Unveiling the Capacity Enhancement Mechanism of Carbon Interlayers in Lithium–Sulfur Batteries

Abstract Lithium–sulfur (Li–S) batteries hold prominent advantages of high theoretical energy density of 2600 Wh kg −1 but suffer from insufficient sulfur conversions. Introducing carbon interlayers is an effective strategy especially in increasing the discharge capacity in coin cells. Nevertheless, the underlying capacity enhancement mechanism afforded by carbon interlayers remains unclear, hindering their further optimization and application in practical devices.
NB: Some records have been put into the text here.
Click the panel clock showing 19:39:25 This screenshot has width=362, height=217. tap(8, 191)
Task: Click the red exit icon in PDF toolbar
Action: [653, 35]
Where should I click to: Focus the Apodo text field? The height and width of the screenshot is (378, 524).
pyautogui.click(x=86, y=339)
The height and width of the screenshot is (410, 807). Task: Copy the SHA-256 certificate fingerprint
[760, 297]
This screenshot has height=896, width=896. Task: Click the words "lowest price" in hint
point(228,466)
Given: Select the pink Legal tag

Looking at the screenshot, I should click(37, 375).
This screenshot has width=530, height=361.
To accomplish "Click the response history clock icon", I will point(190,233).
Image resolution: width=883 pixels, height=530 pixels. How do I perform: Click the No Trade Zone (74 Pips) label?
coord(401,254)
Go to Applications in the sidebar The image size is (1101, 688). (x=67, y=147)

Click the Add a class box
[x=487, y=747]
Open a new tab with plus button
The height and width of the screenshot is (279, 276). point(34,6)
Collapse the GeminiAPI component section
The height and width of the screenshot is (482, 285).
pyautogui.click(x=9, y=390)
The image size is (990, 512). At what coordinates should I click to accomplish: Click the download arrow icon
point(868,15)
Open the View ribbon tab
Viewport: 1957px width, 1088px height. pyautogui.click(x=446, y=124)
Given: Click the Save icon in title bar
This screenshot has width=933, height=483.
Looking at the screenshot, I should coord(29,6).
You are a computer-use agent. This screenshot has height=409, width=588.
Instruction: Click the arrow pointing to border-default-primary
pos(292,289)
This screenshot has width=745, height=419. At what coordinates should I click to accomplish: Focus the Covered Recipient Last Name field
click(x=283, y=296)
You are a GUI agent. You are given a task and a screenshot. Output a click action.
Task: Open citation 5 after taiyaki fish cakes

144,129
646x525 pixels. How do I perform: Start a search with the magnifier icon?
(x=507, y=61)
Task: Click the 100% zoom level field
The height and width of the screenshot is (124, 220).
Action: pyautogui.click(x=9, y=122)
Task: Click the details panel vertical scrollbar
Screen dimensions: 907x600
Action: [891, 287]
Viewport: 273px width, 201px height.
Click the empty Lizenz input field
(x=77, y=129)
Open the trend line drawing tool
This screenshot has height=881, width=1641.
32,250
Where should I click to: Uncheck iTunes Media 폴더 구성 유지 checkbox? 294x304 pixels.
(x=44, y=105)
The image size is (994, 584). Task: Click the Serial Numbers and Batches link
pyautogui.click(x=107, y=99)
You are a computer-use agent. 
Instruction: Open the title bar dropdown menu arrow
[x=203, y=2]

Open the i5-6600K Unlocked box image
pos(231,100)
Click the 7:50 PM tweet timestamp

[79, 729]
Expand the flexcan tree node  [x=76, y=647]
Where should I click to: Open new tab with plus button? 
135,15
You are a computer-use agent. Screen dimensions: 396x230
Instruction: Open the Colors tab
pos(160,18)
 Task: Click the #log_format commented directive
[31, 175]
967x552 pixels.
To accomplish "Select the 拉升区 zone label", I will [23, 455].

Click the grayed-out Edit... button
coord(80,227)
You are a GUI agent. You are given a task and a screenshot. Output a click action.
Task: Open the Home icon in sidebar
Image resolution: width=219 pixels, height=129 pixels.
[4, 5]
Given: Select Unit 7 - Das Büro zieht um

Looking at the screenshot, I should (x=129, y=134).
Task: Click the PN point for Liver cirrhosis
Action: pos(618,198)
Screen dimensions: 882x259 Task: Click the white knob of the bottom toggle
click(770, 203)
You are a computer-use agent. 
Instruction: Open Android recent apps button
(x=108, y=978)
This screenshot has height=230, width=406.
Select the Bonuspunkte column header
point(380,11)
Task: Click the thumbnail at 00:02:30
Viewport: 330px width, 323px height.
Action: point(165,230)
Herein, different geometric configurations of carbon interlayers are designed to unveil the actual capacity enhancement mechanism. Through correlating the dead zone area of coin cells with the capacity enhancement afforded by carbon interlayers, re‐utilization of the lithium polysulfides diffused into the coin cell dead zones is identified as the primary cause while carbon interlayers are less effective in nearly dead‐zone‐free pouch cells. Therefore, carbon interlayers are more suitable as a platform for convenient and rapid activity evaluation of electrocatalysts tailored for Li–S batteries. This work re‐recognizes the working mechanism and practical applicability of carbon interlayers and guides rational employment of carbon interlayers in developing advanced Li–S batteries.